D'autre part, il est intéressant de noter que le marxisme de Losurdo cesse lorsqu'il examine la figure de Staline et les développements politiques et sociaux des années 1990.

S'ils avaient été imaginés à l'époque de l'URSS, quiconque émettrait de telles prédictions, totalement logiques, de la désintégration inévitable d'une société à un point aussi bureaucratisé face au capital international, serait victime de la censure et de la répression et Losurdo dénoncerait une invention, peut-être même trotskiste…

Il ne prêche pas le retour de Staline – si concevable – mais une politique directement contre-révolutionnaire, mêlée à des considérations écologiques hors de son contexte social.

Losurdo abandonne complètement l'analyse marxiste de l'évolution des États, des interactions de classe au niveau mondial, ce qui est frappant lorsqu'il accuse le « marxisme occidental », comme si les idées de quelques dizaines d'intellectuels marxistes avaient le pouvoir de détruire le « socialisme ». Un pays".

Je termine avec l'incident grotesque entre Losurdo et Jean-Jacques Marie.

Il avait critiqué un texte de Losurdo et cette critique méritait le texte délirant de Losurdo, que je reproduis ci-dessous, pour information.

Malgré tout cela, je continue à penser que des livres comme « La Contre-histoire du libéralisme » sont positifs, ils démasquent le libéralisme, ce « occidental », de manière percutante et très bien documentée.

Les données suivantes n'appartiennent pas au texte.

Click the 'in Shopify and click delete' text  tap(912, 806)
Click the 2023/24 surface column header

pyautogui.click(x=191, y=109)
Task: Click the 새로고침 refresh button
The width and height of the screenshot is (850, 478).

Je regrette qu'un auteur comme Losurdo soit entré dans l'impasse du néo-stalinisme, au lieu, avec la même ouverture d'esprit avec laquelle il déclare examiner le christianisme, d'examiner les héritiers du marxisme révolutionnaire, notamment les écrits de Trotsky, Broué, Mandel et trop.

Comme le dit l'historien Mário Maestri, Losurdo est devenu un ennemi de la classe ouvrière dans sa propre tranchée, un partisan de Poutine et des «États forts», qui remplacent la tentative de «socialisme dans un seul pays».

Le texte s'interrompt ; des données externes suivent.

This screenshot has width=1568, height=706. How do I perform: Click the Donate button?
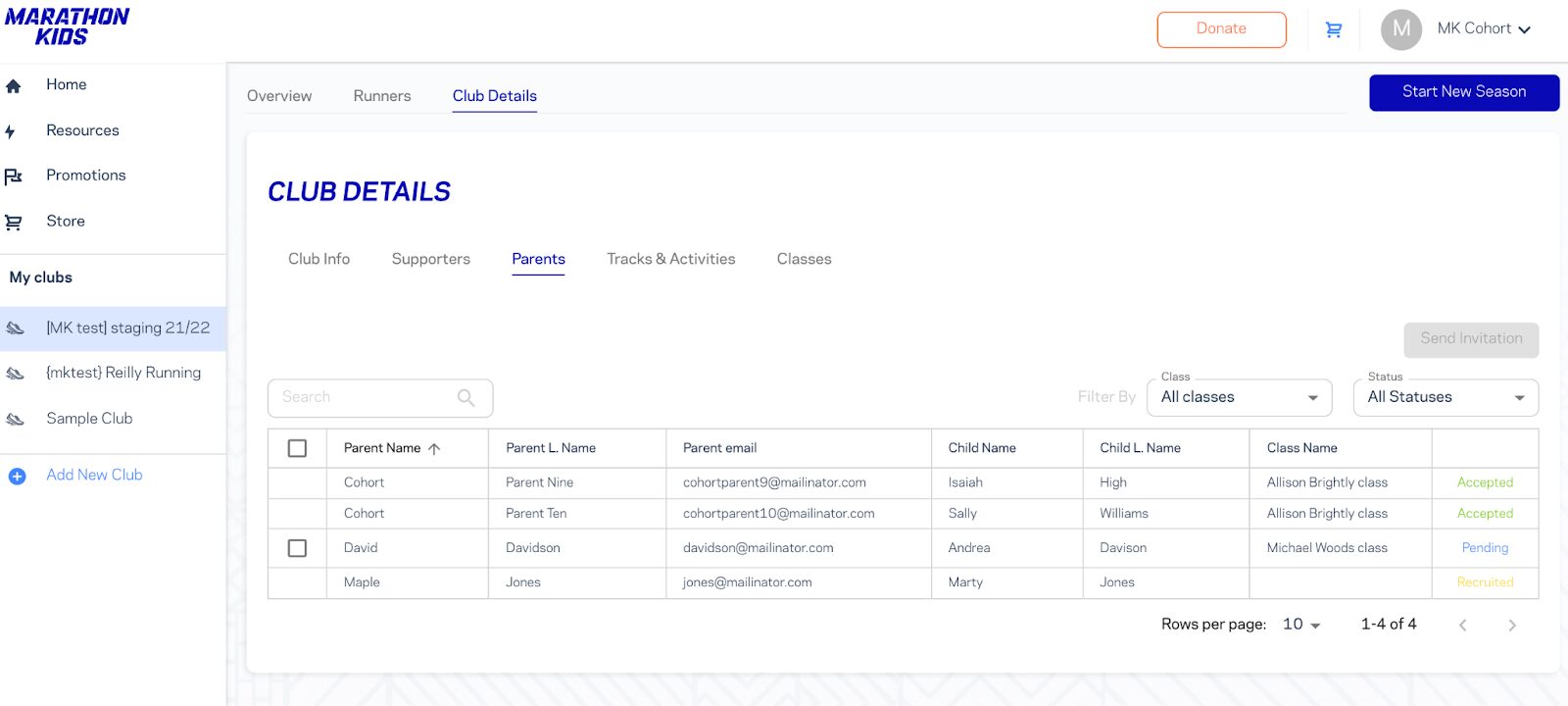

Pour me faire pardonner à mes amis qui ne seraient pas d'accord avec mon analyse bienveillante, je rappelle que Kautsky était un grand théoricien socialiste, mais que Lénine méritait le qualificatif de « traître » pour ses positions révisionnistes tardives. Cela ne nous empêche pas de le lire avec profit.

* Bernardo Boris Vargaftig est professeur titulaire à la retraite à l'Institut des sciences biologiques de l'USP.